Pages

Tuesday, June 9, 2009

Provider Participation in Medicaid: All Over the Map

The other day, the media gave good coverage to a report by a Dallas consulting firm, Merritt Hawkins, which surveyed waiting times for specialists in U.S. urban areas. Reporters were shocked to see waiting times measured in weeks, but in Canada, the waiting times are months. Look at the Fraser Institute’s latest waiting time survey (2008): 36.7 weeks for orthopaedic, 16.1 weeks for gynecologic, 12.5 weeks for internist, 7.3 weeks for cardiovascular, etc.

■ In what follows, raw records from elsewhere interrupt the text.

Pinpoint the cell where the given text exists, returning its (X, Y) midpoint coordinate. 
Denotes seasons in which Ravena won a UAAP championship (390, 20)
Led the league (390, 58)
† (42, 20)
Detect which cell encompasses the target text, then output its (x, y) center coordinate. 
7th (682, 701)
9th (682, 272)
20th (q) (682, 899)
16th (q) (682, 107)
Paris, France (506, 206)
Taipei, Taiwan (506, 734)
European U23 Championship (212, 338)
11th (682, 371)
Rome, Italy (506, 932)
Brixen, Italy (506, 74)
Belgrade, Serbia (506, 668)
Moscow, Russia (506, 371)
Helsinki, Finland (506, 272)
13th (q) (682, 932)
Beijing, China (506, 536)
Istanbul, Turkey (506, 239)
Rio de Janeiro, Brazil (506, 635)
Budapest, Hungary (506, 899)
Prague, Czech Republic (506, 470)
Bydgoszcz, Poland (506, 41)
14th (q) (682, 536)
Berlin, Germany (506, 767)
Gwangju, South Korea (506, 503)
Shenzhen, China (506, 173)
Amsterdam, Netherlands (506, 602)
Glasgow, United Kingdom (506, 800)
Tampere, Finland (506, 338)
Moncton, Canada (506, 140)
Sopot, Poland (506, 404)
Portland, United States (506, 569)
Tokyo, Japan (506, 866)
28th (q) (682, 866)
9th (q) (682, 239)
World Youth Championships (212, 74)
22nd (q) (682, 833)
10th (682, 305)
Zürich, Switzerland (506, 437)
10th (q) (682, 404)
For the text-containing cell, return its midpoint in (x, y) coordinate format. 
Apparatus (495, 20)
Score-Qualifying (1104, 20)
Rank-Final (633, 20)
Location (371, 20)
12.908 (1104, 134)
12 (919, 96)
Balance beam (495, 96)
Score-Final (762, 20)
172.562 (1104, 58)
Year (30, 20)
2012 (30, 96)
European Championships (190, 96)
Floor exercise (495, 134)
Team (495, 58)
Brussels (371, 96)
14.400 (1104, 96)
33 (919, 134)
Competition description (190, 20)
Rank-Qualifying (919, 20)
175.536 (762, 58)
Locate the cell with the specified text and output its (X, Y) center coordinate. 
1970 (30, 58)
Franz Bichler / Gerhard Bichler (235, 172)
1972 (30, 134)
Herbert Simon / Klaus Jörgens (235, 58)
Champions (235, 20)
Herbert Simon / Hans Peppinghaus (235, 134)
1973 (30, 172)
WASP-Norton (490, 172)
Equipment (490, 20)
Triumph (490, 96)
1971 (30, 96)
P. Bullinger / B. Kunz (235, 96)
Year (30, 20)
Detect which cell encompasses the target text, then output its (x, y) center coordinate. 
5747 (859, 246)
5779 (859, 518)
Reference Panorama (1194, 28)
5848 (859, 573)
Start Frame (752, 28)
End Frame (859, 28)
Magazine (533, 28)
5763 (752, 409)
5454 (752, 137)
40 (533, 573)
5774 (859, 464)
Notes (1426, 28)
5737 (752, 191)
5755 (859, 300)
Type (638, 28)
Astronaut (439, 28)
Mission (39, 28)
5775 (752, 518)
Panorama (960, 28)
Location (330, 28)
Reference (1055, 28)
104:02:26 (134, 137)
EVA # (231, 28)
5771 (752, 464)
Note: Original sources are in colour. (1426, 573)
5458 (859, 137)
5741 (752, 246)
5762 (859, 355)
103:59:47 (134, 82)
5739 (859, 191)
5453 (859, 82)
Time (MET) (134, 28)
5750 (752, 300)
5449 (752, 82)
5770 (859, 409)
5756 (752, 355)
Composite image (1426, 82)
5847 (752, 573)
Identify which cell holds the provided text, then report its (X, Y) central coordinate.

And these are not for the operations: These waiting times are from the date your primary-care doc refers you until your first consultation with the specialist.

In the Merritt Hawkins survey, waiting times average about three weeks!

What the media generally ignored was doctors' participation in state Medicaid programs: It is all over the map. Overall, 55% of surveyed doctors reported participating in Medicaid, but there is huge variation across cities, and differences between the recent results and those from five years ago.

For example, 11% of surveyed cardiologists in Boston reported accepting Medicaid patients n 2004, versus 100% in 2009. On the other hand, 80% of Philadelphia cardiologists reported Medicaid participation in 2004, but only 8% did in 2009!

This remarkable instability is hard to understand. It indicates that Medicaid is out-of-control, changing reimbursement policies erratically and dramatically. It's certainly no model for health reform.